Se ha puesto demasiado el acento en que actúa por sí misma como ya lo decía
el Concilio de Trento: “El sacramento obra por el hecho mismo porque la
acción se realiza”. Es decir, como si fuera casi magia. Estamos muy
vinculados a una percepción mágica del encuentro con Dios y eso lo
traducimos también en la vida sacramental.
Hemos como despersonalizado el vínculo en el trato con Dios. No entendemos
que sea justamente el camino de la fe, el lugar a través del cual, el
misterio de Dios, la persona de Jesús se nos revela y a través del camino de
la fe, nosotros encontramos también la respuesta a esta invitación que Dios
nos hace a encontrarse con él. Hemos dejado todo como bajo el manto de la
tradición, y entonces, en familia somos cristianos y como somos cristianos
nos bautizamos. No sabemos a veces que hacemos. No entendemos de que se
trata pero lo hacemos.
En familia hemos descubierto que ya es una tradición que los chicos hagan la
comunión. Pero no acompañamos el proceso de formación en la fe de los hijos,
de los nietos, de los sobrinos en camino al encuentro con Jesús. Damos por
hecho de que somos cristianos y la verdad que esto no es cierto.
Gracias a Dios, la sociedad en un punto se va descristianizando porque el
otro también era la mentira que esta sociedad era cristiana. Me parece que
se parece más a la realidad, lo que ocurre ahora que no somos tan cristianos
como decíamos que éramos.
Tiene más que ver con la realidad con lo que fue desde hace mucho tiempo.
Era más bien una convención y un código de ética, como dicen los obispos
vascos en un documento del año 2005 cuando invitan al pueblo a renovarse en
la cuaresma.
Un código de ética, una ideología, una expresión cultural y religiosa, todas
esas cosas han querido como reemplazar el eje mismo del proceso de
evangelización que es el encuentro personal con Jesús que viene a invitar a
recorrer un camino con un estilo de vida que tiene que ver con los valores
que él propone, vividos en su propia persona y proclamados en su Palabra.
Tiene eficacia en el mismo momento en que se anuncia sobre nosotros y en el
momento en que la proclamamos a otros.
En el texto del discurso del Pan de Vida, la Palabra que mueve a la fe y la
invitación a participar del sacramento de Jesús, en su cuerpo y en su
sangre, van juntos.
Nosotros en estos tiempos de camino eclesial los hemos separado, y entonces,
la Palabra por mucho tiempo fue privilegio de la comunidad evangélica que la
tomó antes que la Iglesia Católica para el uso del pueblo de Dios.

**Consigna a**
Vuelve a escribir, sin cambiar nada, las filas que van desde la línea que contiene "Task: Select Fast" hasta la línea que contiene "Screen dimensions: 1200x427 point(799,315)", ambas incluidas.

**Datos de entrada**
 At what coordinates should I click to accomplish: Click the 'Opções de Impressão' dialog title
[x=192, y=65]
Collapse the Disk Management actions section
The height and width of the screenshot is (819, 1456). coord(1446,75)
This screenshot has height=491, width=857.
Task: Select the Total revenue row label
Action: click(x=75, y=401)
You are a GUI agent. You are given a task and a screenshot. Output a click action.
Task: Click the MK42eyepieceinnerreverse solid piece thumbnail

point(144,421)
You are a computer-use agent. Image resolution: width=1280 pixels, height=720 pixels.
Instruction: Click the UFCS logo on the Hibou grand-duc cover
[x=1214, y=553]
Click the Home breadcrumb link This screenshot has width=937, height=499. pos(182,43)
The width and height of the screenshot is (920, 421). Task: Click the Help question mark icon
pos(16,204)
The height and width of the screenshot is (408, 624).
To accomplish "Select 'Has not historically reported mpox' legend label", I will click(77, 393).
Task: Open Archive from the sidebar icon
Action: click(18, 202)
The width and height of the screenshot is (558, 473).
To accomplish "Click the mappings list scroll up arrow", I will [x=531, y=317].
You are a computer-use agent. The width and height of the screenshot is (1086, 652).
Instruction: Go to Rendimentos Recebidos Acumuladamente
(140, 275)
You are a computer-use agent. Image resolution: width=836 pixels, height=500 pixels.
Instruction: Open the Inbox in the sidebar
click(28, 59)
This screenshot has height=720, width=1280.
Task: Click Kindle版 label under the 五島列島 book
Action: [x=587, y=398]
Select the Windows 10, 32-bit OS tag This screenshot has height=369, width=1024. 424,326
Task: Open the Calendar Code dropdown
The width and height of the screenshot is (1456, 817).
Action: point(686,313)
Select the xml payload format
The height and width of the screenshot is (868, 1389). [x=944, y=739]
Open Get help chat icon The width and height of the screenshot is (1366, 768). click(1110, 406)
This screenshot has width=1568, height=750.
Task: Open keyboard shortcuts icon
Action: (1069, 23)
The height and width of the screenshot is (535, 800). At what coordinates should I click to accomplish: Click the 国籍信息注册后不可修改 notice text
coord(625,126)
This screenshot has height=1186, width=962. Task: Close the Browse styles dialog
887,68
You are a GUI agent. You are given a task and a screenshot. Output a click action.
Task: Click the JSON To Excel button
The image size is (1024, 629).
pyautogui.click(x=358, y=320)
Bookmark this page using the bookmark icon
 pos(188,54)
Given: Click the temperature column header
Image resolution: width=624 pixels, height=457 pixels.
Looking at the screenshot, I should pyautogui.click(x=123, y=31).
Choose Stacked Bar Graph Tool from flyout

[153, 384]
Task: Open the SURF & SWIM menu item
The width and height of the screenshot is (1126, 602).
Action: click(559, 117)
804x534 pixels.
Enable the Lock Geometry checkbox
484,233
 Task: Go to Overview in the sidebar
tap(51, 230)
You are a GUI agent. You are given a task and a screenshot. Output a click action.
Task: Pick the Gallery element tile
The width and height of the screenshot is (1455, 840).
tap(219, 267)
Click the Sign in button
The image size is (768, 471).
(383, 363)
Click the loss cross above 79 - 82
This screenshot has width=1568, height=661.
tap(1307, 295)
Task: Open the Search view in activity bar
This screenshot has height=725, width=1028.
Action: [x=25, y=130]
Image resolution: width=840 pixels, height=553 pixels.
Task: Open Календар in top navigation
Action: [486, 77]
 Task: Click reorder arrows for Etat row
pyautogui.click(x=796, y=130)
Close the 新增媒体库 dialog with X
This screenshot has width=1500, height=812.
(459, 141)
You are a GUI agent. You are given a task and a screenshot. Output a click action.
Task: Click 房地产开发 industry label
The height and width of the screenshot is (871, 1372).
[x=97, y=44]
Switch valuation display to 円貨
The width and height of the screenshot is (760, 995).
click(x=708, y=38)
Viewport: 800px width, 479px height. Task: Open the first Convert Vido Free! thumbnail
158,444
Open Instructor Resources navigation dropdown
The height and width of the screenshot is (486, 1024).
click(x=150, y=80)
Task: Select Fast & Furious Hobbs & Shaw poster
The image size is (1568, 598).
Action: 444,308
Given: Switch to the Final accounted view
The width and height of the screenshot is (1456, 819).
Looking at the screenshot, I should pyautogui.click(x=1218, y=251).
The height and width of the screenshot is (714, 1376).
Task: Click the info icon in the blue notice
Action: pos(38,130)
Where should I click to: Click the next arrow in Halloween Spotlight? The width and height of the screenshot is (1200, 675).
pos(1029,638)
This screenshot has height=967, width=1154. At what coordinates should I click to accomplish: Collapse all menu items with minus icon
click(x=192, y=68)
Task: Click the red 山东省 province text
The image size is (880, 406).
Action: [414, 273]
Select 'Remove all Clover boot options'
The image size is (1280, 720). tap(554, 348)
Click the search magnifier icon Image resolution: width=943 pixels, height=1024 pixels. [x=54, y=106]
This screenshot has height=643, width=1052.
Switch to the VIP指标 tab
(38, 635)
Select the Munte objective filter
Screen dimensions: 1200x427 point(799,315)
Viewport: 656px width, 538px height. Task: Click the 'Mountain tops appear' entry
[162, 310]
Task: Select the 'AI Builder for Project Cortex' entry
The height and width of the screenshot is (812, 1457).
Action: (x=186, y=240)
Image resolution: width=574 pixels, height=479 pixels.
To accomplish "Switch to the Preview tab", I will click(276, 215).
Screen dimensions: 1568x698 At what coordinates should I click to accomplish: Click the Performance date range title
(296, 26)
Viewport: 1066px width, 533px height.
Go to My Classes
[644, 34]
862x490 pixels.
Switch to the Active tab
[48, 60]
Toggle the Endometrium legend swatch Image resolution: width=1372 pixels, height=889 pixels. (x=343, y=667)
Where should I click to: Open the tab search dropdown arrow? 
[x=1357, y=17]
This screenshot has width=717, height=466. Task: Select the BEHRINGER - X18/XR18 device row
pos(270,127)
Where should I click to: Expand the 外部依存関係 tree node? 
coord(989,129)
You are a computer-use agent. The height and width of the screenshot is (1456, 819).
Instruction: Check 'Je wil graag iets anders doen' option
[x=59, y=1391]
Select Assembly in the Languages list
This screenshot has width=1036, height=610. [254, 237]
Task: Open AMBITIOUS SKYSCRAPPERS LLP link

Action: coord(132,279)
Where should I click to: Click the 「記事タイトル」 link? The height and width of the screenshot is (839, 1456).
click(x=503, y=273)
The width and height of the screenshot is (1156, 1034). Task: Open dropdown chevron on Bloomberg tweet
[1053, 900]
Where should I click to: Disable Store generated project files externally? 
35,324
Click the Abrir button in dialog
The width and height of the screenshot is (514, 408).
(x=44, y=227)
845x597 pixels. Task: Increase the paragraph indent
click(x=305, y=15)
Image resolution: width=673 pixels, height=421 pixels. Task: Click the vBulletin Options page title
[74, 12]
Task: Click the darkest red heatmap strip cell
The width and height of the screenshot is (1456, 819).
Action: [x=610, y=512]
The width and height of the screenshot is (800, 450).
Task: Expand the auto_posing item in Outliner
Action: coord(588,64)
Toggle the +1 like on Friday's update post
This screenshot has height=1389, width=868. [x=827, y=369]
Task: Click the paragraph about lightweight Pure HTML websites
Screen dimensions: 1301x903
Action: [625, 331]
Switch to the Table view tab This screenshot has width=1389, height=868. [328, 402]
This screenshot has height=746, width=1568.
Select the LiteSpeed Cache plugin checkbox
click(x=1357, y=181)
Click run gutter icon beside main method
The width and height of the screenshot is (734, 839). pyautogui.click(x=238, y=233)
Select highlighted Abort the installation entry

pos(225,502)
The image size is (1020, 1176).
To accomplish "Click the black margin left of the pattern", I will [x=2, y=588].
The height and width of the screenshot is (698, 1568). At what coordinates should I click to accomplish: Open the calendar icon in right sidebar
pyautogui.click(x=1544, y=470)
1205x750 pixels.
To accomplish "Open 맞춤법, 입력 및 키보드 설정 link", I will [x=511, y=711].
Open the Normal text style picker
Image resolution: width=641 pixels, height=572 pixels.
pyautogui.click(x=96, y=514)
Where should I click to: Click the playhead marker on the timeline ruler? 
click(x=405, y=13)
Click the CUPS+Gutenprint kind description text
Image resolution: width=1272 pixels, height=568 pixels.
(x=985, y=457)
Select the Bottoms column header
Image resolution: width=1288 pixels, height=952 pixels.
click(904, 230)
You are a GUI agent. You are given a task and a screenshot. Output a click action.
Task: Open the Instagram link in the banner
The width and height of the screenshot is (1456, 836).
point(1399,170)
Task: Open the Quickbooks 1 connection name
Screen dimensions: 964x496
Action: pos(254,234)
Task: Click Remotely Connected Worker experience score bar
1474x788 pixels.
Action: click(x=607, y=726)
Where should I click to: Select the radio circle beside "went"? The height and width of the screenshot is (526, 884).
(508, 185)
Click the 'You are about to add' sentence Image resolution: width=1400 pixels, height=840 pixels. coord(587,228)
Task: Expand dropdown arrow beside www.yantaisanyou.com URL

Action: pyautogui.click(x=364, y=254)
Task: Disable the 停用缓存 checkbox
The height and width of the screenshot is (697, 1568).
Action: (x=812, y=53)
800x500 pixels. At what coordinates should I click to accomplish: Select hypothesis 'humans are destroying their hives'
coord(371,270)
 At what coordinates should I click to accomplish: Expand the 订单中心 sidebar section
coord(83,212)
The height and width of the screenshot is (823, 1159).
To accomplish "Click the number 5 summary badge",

**Consigna b**
Prosigue el texto sobre la fe y los sacramentos a partir de donde se detiene.

**Respuesta del ejercicio a**
Task: Select Fast & Furious Hobbs & Shaw poster
The image size is (1568, 598).
Action: 444,308
Given: Switch to the Final accounted view
The width and height of the screenshot is (1456, 819).
Looking at the screenshot, I should pyautogui.click(x=1218, y=251).
The height and width of the screenshot is (714, 1376).
Task: Click the info icon in the blue notice
Action: pos(38,130)
Where should I click to: Click the next arrow in Halloween Spotlight? The width and height of the screenshot is (1200, 675).
pos(1029,638)
This screenshot has height=967, width=1154. At what coordinates should I click to accomplish: Collapse all menu items with minus icon
click(x=192, y=68)
Task: Click the red 山东省 province text
The image size is (880, 406).
Action: [414, 273]
Select 'Remove all Clover boot options'
The image size is (1280, 720). tap(554, 348)
Click the search magnifier icon Image resolution: width=943 pixels, height=1024 pixels. [x=54, y=106]
This screenshot has height=643, width=1052.
Switch to the VIP指标 tab
(38, 635)
Select the Munte objective filter
Screen dimensions: 1200x427 point(799,315)

**Respuesta del ejercicio b**
Entonces, demoramos cuatrocientos años desde el Concilio de Trento que no
pudo abordar el tema de la reforma, y el Concilio Vaticano II que puso en el
centro de la espiritualidad del cristiano la Palabra de Dios como el lugar
desde donde verdaderamente podemos establecer vínculos con la persona de
Jesús, y a partir de allí, desarrollar un proceso personalizado en la fe.
Cuando este vínculo con la persona de Jesús no está, ocurren todas las otras
cosas que decíamos. Es un código de ética la pertenencia a la comunidad de
Jesús. Es una ideología en nombre de la cual se hacen barbaridades desde
pensar que es posible matar a otro en nombre de la santa doctrina como de
hecho ocurrió en las terribles cruzadas o las locuras de la inquisición,
como descalificar a los demás porque piensan de manera distinta.
Este modo de obrar hace pensar que el encuentro con Jesús está lejos y las
consecuencias de las que se siguen de él mucho más, de la vivencia del
evangelio como propuesta de vida.
“El que come mi carne y bebe mi sangre, vive en mí” pero no de cualquier
manera esta diciendo, Jesús. Antes ha dicho que para eso hay que creer en él
y que no cree se declara a sí mismo alejado de la posibilidad de vivir en
plenitud.
Qué Dios nos regale la gracia de recuperar el camino perdido, renovándonos
en la fe si la nuestra ha sido convencional, sacramentalista, mágica,
desvinculada de la persona de Jesús, aferrada a un código de ética
constituido en una ideología o un hecho puntual de cumplimiento, cumplo y
miento, detrás de un ropaje de lo religioso en lo mío ha venido a ser como
una máscara que esconde lo que no estoy dispuesto a cambiar.
Muchos dicen: “no me acerco a la Iglesia porque en realidad todo lo que
ocurre ahí es como un circo. La gente participa del culto y al mismo tiempo,
después se los ve viviendo de cualquier manera”.
Es verdad que algunos lo dicen para excusarse a la invitación que Dios le
hace para encontrarse con ellos, pero también es cierto, que el testimonio
nuestro no es lo suficientemente vivencial, concreto y contundente como para
atraer a otros a la persona de Jesús.
En el Antiguo Testamento, el pan y el vino eran ofrecidos como sacrificios
entre las premisas de la tierra; era como el reconocimiento de la obra
creadora de Dios.
Recibe una nueva significación en el contexto del Exodo. Allí, el pueblo de
Israel cuando está saliendo camino a través del mar Rojo hacia la tierra
prometida, atravesando el desierto, participa de una cena pascual rápida
donde los panes ácimos están ofrecidos sobre la mesa.
Es el recuerdo del maná al que Jesús ha hecho mención en estos días con el
pan de vida. Es el maná verdadero y el pan de cada día en Israel, es el
fruto de una bendición de la tierra prometida.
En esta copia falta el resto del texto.